## Data listing
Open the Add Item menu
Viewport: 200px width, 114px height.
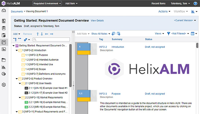pos(71,3)

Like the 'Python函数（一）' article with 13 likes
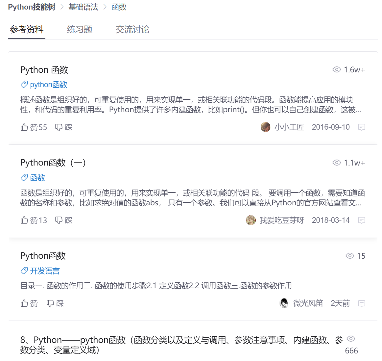pos(34,220)
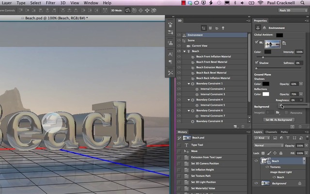The height and width of the screenshot is (194, 310).
Task: Filter 3D panel by meshes
Action: [x=211, y=28]
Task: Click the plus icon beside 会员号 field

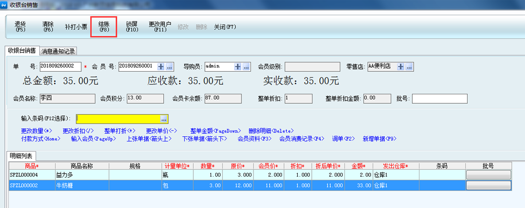Action: pos(161,67)
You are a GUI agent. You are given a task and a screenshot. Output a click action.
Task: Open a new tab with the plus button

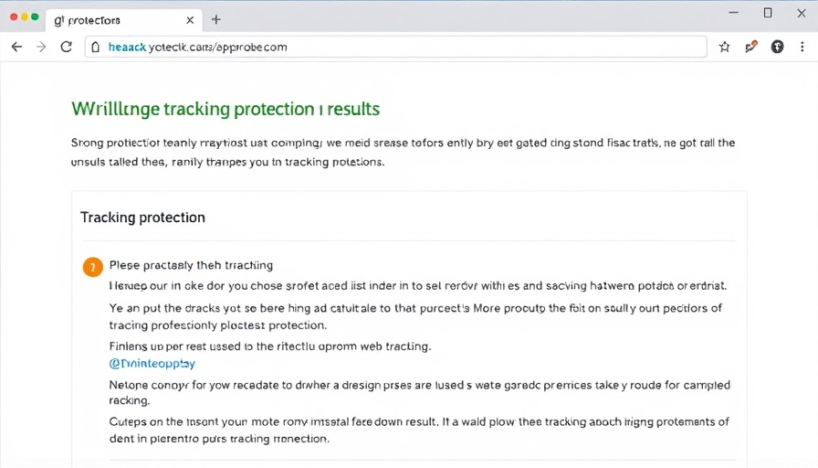point(216,19)
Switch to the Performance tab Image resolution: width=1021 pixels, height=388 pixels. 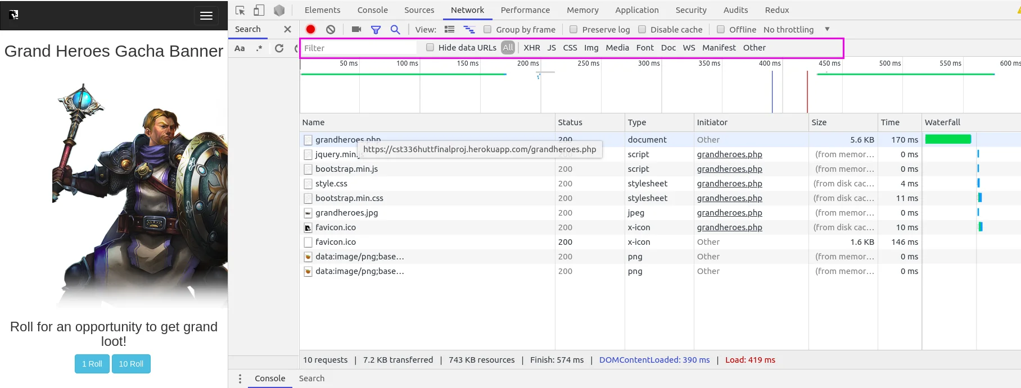coord(525,10)
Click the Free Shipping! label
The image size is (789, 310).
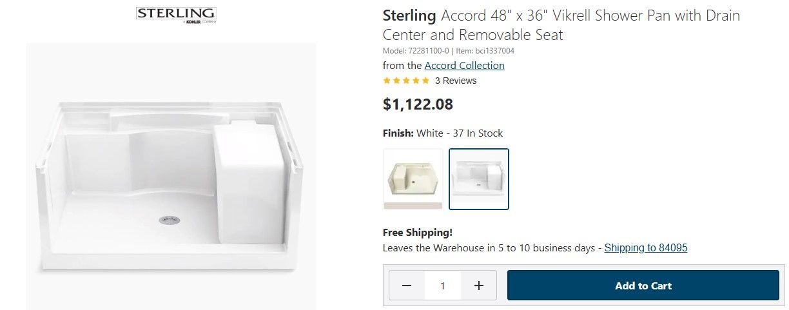pyautogui.click(x=418, y=233)
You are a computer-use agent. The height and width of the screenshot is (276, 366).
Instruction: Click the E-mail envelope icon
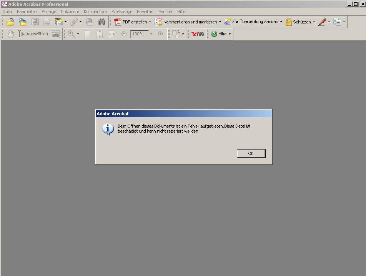coord(90,22)
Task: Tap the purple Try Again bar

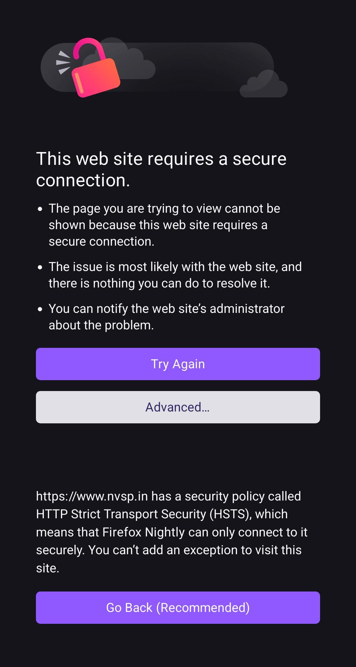Action: (x=178, y=364)
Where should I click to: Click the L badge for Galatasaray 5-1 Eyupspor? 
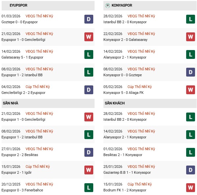pyautogui.click(x=88, y=54)
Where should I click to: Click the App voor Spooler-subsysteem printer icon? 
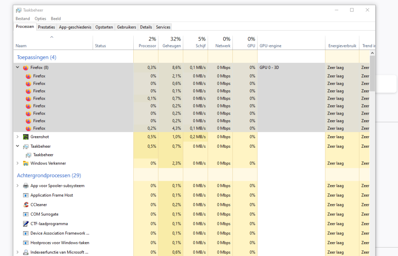[x=26, y=186]
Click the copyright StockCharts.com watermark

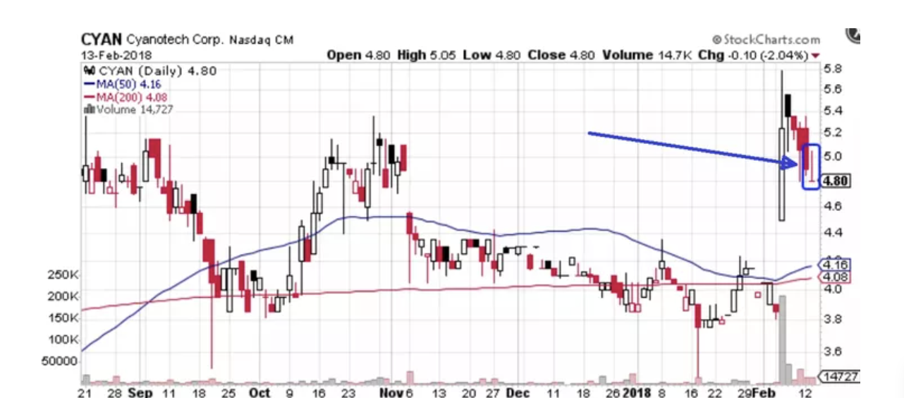(766, 40)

## Task objective
Above are the records; set down exactly the lines from the line containing "Where should I click to: Click the L" through their last line, leaving every picture out.

## Answer section
Where should I click to: Click the L badge for Galatasaray 5-1 Eyupspor? 
pyautogui.click(x=88, y=54)
Where should I click to: Click the App voor Spooler-subsysteem printer icon? 
[x=26, y=186]
Click the copyright StockCharts.com watermark

(766, 40)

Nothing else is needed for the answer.